* begin Entries provided *

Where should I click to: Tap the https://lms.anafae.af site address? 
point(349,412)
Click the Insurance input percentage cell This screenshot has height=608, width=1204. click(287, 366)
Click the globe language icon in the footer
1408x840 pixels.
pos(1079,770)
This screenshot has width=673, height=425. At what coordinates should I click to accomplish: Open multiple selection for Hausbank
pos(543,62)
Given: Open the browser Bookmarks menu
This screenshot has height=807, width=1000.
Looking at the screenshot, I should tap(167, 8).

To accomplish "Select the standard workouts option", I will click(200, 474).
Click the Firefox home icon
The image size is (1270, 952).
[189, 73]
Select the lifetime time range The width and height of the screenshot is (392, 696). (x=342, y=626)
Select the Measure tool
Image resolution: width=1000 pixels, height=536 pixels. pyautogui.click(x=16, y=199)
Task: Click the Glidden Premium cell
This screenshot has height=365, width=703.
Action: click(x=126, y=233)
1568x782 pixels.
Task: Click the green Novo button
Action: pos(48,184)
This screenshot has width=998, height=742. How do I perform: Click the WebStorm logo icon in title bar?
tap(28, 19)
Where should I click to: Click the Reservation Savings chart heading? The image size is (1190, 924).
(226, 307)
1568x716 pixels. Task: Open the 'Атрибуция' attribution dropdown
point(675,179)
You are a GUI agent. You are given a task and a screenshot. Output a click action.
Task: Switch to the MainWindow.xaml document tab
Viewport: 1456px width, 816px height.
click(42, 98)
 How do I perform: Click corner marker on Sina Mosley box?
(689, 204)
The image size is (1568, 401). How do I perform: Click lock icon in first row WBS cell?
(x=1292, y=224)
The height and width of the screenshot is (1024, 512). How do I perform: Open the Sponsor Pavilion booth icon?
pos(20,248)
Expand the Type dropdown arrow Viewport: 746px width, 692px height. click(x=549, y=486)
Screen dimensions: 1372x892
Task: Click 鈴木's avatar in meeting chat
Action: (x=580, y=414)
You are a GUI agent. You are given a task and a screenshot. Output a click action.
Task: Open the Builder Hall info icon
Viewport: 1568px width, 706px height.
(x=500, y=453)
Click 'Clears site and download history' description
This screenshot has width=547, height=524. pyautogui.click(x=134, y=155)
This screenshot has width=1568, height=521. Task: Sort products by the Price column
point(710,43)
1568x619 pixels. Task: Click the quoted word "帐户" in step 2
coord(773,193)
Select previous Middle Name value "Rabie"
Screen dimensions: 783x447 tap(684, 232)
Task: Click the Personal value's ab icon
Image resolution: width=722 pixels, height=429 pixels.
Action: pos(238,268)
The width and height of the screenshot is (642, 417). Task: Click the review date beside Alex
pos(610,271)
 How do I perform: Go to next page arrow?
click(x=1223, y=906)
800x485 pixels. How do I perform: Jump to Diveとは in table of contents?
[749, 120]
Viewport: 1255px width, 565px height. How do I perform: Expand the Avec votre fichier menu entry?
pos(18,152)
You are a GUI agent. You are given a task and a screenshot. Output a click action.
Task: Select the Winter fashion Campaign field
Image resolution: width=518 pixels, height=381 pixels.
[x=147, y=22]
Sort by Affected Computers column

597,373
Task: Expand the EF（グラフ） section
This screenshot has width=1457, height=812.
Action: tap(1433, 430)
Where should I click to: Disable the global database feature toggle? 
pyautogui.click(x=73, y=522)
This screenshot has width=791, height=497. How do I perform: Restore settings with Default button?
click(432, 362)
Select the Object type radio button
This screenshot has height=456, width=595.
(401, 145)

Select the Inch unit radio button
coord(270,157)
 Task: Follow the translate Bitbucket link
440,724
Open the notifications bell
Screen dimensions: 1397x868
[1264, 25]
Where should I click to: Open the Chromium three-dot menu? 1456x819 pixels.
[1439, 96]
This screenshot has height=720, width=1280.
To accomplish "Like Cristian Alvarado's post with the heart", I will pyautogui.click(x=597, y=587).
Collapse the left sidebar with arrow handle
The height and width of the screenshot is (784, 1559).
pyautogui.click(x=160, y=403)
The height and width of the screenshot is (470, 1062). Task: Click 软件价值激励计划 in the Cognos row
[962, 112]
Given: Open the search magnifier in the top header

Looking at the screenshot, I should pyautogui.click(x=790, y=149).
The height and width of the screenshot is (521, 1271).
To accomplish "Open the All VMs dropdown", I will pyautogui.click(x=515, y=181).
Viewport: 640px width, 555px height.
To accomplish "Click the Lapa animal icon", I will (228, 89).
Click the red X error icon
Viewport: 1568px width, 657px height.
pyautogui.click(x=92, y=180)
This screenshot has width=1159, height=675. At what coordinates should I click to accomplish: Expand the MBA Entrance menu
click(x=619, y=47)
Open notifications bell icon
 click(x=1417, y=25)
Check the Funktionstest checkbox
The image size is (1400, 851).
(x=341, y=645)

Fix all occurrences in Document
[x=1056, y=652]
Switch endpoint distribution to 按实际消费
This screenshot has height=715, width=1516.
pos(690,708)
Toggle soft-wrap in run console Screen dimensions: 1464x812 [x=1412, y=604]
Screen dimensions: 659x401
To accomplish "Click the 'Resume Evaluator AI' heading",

* end Entries provided *

> [Aim]: Copy the records above, replacing every "How do I perform" with "How can I carry out" and leaving everything else unchanged.

> [Exercise answer]:
Where should I click to: Tap the https://lms.anafae.af site address? 
point(349,412)
Click the Insurance input percentage cell This screenshot has height=608, width=1204. click(287, 366)
Click the globe language icon in the footer
1408x840 pixels.
pos(1079,770)
This screenshot has width=673, height=425. At what coordinates should I click to accomplish: Open multiple selection for Hausbank
pos(543,62)
Given: Open the browser Bookmarks menu
This screenshot has height=807, width=1000.
Looking at the screenshot, I should tap(167, 8).

To accomplish "Select the standard workouts option", I will click(200, 474).
Click the Firefox home icon
The image size is (1270, 952).
[189, 73]
Select the lifetime time range The width and height of the screenshot is (392, 696). (x=342, y=626)
Select the Measure tool
Image resolution: width=1000 pixels, height=536 pixels. pyautogui.click(x=16, y=199)
Task: Click the Glidden Premium cell
This screenshot has height=365, width=703.
Action: click(x=126, y=233)
1568x782 pixels.
Task: Click the green Novo button
Action: pos(48,184)
This screenshot has width=998, height=742. How can I carry out: Click the WebStorm logo icon in title bar?
tap(28, 19)
Where should I click to: Click the Reservation Savings chart heading? The image size is (1190, 924).
(226, 307)
1568x716 pixels. Task: Open the 'Атрибуция' attribution dropdown
point(675,179)
You are a GUI agent. You are given a task and a screenshot. Output a click action.
Task: Switch to the MainWindow.xaml document tab
Viewport: 1456px width, 816px height.
click(42, 98)
 How can I carry out: Click corner marker on Sina Mosley box?
(689, 204)
The image size is (1568, 401). How can I carry out: Click lock icon in first row WBS cell?
(x=1292, y=224)
The height and width of the screenshot is (1024, 512). How can I carry out: Open the Sponsor Pavilion booth icon?
pos(20,248)
Expand the Type dropdown arrow Viewport: 746px width, 692px height. click(x=549, y=486)
Screen dimensions: 1372x892
Task: Click 鈴木's avatar in meeting chat
Action: (x=580, y=414)
You are a GUI agent. You are given a task and a screenshot. Output a click action.
Task: Open the Builder Hall info icon
Viewport: 1568px width, 706px height.
(x=500, y=453)
Click 'Clears site and download history' description
This screenshot has width=547, height=524. pyautogui.click(x=134, y=155)
This screenshot has width=1568, height=521. Task: Sort products by the Price column
point(710,43)
1568x619 pixels. Task: Click the quoted word "帐户" in step 2
coord(773,193)
Select previous Middle Name value "Rabie"
Screen dimensions: 783x447 tap(684, 232)
Task: Click the Personal value's ab icon
Image resolution: width=722 pixels, height=429 pixels.
Action: pos(238,268)
The width and height of the screenshot is (642, 417). Task: Click the review date beside Alex
pos(610,271)
 How can I carry out: Go to next page arrow?
click(x=1223, y=906)
800x485 pixels. How can I carry out: Jump to Diveとは in table of contents?
[749, 120]
Viewport: 1255px width, 565px height. How can I carry out: Expand the Avec votre fichier menu entry?
pos(18,152)
You are a GUI agent. You are given a task and a screenshot. Output a click action.
Task: Select the Winter fashion Campaign field
Image resolution: width=518 pixels, height=381 pixels.
[x=147, y=22]
Sort by Affected Computers column

597,373
Task: Expand the EF（グラフ） section
This screenshot has width=1457, height=812.
Action: tap(1433, 430)
Where should I click to: Disable the global database feature toggle? 
pyautogui.click(x=73, y=522)
This screenshot has width=791, height=497. How can I carry out: Restore settings with Default button?
click(432, 362)
Select the Object type radio button
This screenshot has height=456, width=595.
(401, 145)

Select the Inch unit radio button
coord(270,157)
 Task: Follow the translate Bitbucket link
440,724
Open the notifications bell
Screen dimensions: 1397x868
[1264, 25]
Where should I click to: Open the Chromium three-dot menu? 1456x819 pixels.
[1439, 96]
This screenshot has height=720, width=1280.
To accomplish "Like Cristian Alvarado's post with the heart", I will pyautogui.click(x=597, y=587).
Collapse the left sidebar with arrow handle
The height and width of the screenshot is (784, 1559).
pyautogui.click(x=160, y=403)
The height and width of the screenshot is (470, 1062). Task: Click 软件价值激励计划 in the Cognos row
[962, 112]
Given: Open the search magnifier in the top header

Looking at the screenshot, I should pyautogui.click(x=790, y=149).
The height and width of the screenshot is (521, 1271).
To accomplish "Open the All VMs dropdown", I will pyautogui.click(x=515, y=181).
Viewport: 640px width, 555px height.
To accomplish "Click the Lapa animal icon", I will (228, 89).
Click the red X error icon
Viewport: 1568px width, 657px height.
pyautogui.click(x=92, y=180)
This screenshot has width=1159, height=675. At what coordinates should I click to accomplish: Expand the MBA Entrance menu
click(x=619, y=47)
Open notifications bell icon
 click(x=1417, y=25)
Check the Funktionstest checkbox
The image size is (1400, 851).
(x=341, y=645)

Fix all occurrences in Document
[x=1056, y=652]
Switch endpoint distribution to 按实际消费
This screenshot has height=715, width=1516.
pos(690,708)
Toggle soft-wrap in run console Screen dimensions: 1464x812 [x=1412, y=604]
Screen dimensions: 659x401
To accomplish "Click the 'Resume Evaluator AI' heading",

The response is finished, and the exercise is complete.